イカにも似たイショークトの細長い体から無念とも取れる呻き声がもれる。


「右だ、イショークト。右に行け、早くっ!」


その声に反応してイショークトは群がる戦隊員の頭上を踏み台にするように飛び跳ね数歩で扉の前にたどり着く。

扉の顔認証システムにコウは顔を近づけ、あっと言う間に通路へと飛び出す。


「コウ・・・あなた・・・」


「油断するな、イショークト。このまま君たちが隠している宇宙船まで行くんだ。

きっと、君みたいに逃げ延びた仲間もいる。その人と一緒に逃げろっ」


「コウ・・・」


二人の後ろにはぞろぞろと戦隊員が迫っていた。異常事態に対応して通路からも戦隊員が出てきては、ファイター・ソードで切りかかってくる。イショークトは傷だらけになりながらもコウの助けを得て外へと出る最後の扉の前にたどり着いた。


戦隊員達の目の前でイショークトの大きな口が生物学者を丸呑みしたように見えた。


「先生————!」


戦隊員達の悲鳴が響く中、標的は最後の扉をすり抜けて外へと出て行った。



地球の地下基地から逃げ延びたイショークトがしずしずと灰色の大地を歩いていく。

人間の姿をとどめない白っぽく光沢を帯びてうねるように歩く生き物をコウは基地の窓から見送った。


「食べられるかと思った・・・覚悟はしていたのに・・・」


最後はまるで甘がみのようにその口で自分を抱きしめてから行ってしまった。


「君になら・・・」


食べられても良かった。

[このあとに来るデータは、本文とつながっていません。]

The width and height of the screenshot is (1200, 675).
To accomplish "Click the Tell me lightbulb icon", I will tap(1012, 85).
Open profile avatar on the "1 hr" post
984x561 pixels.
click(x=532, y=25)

そう思うくらい好きだった。


「先生、大丈夫ですか? なんか唾液でねとついてますが・・・。 危なかったですね」


戦隊員達が追いついてきてコウの何とも言えぬ異様な色の粘液を被った頭を敬遠しながら声をかけた。


「危険な生物でしたね、先生。本当に宇宙には我々が想像も出来ない生き物がいる。ましてそれが敵になろうとは・・・」


「敵というのはこの場合少し違いますね。僕たち生物学者から言わせれば彼らは捕食者です。自然の摂理に彼らも従ったまでです。

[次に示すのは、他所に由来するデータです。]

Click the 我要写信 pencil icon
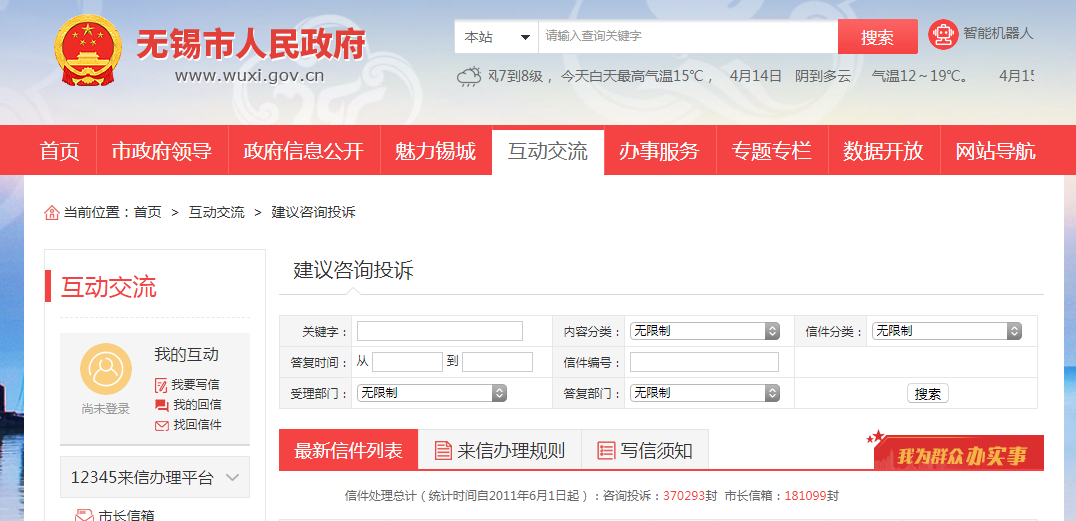 (x=161, y=385)
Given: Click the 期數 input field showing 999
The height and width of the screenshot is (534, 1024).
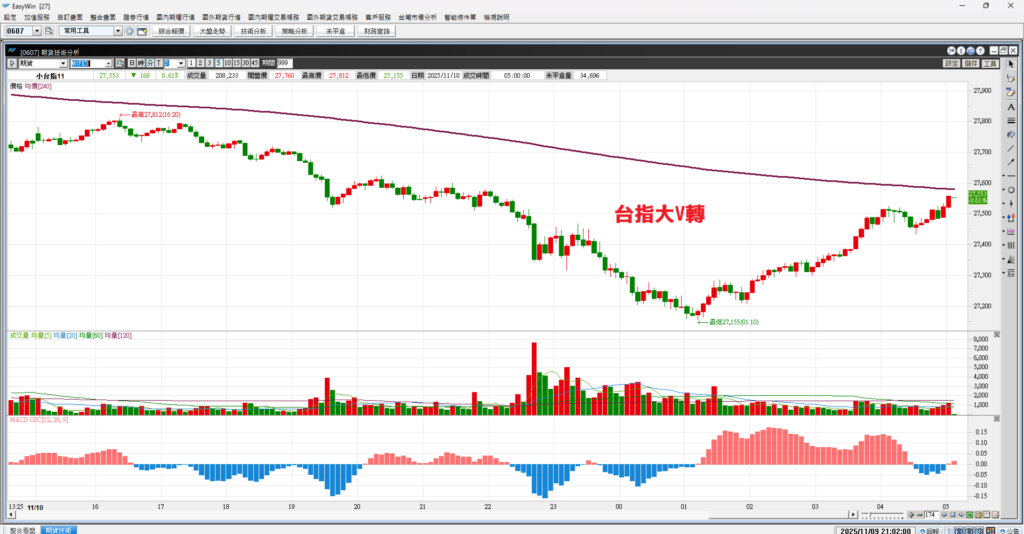Looking at the screenshot, I should (283, 63).
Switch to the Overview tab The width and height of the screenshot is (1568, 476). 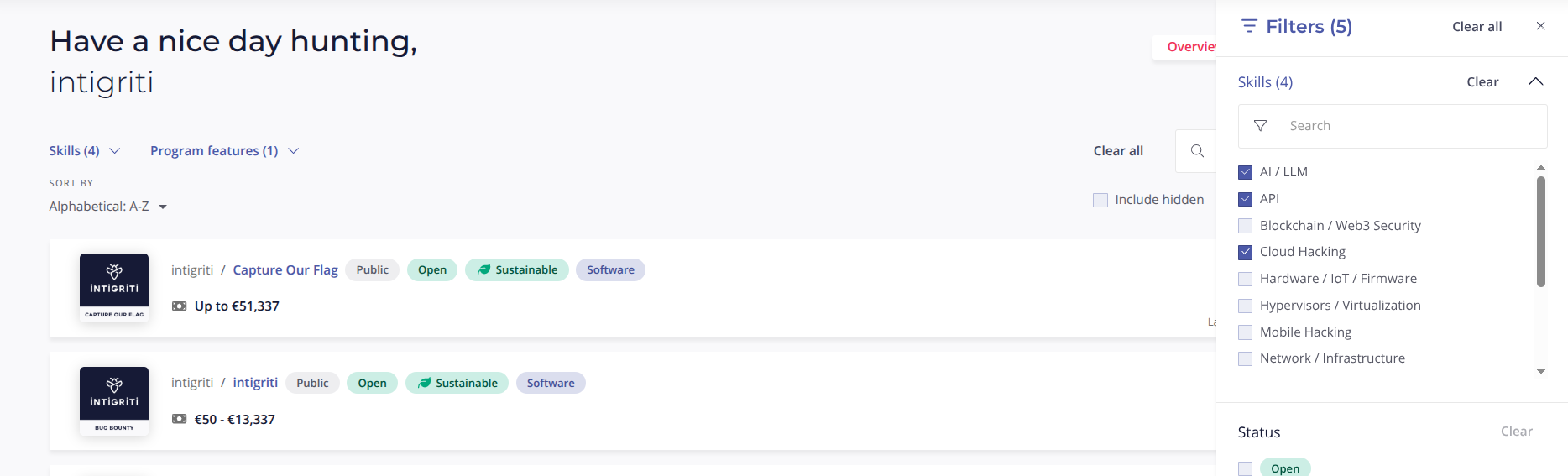point(1190,47)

宇宙へ我々地球人も手を伸ばすのは生き延びるためです。食べるためです。

彼らと地球人は見た目は随分と違います。

お互いに知性がある生き物と気づく前に彼らとは不幸な出会いになってしまった。本当に・・・残念でならない」


コウは基地の外から目を離さずにいた。


灰色の大地が続く先にイショークトの姿が見えていた。もう二度と会うことはないだろう。ただ・・・イショークトの惑星を見て見たかった。一緒に見て見たかった。そう思っていた。



「もうアース産肉は食べられない・・・故郷の皆んなには申し訳ないけど・・・正体を見破られたらもうこの地球にはいられない。

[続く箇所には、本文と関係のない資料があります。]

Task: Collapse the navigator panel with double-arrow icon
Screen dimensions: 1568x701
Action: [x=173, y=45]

幸いにも彼らの能力では偽物の飛行ルートを摑まされているとも知らずに宇宙で迷子をなるのがオチ。我々の母星には指一本触れられやしない」


イショークトと数名を乗せた船は灰色とも青とも赤錆色ともつかない荒れ果てた地球を遥か遠くに見てこの空域を離れた。地球には多くの生物がいる。どれも美味しそうに見えても環境汚染で侵食された生物は自分達の体内汚染を招くことになると危惧して手を出さなかった。生物学者のコウの言う通りにして・・・・・。


「でも、どこまでが本当だったかしら? コウ・・・」


コウの言う通りに生物は汚染されていたのだろうか?今更ながら疑問がわいてくる。最初から自分達の目的がわかっていたコウなら嘘をついていたかもしれない。

人間が食べられるなら、他の生物も・・・。そう思っていた。生物学者のコウに近づいたのはそれを探るためだった。地球の生物が汚染されていない。そう確信が得られたら地球全体を食民地にするはずだった。

コウもただの美味しい「肉」だと思っていた。それなのに・・・・・


イショークトは灰色の地球に向かって笑いかけた。

コウとはこんな形で出会いたくなかった。お互いの守るものの為にだましあって・・・

それがなかったら、私たちはずっと仲良しのままでいられたはず。


イショークトの隣りで、そのアース産肉をあきらめきれない仲間が次からはどうやって人間をさらうか相談していた。


イショークトは次の勧誘の仕事をする気にはなれなかった。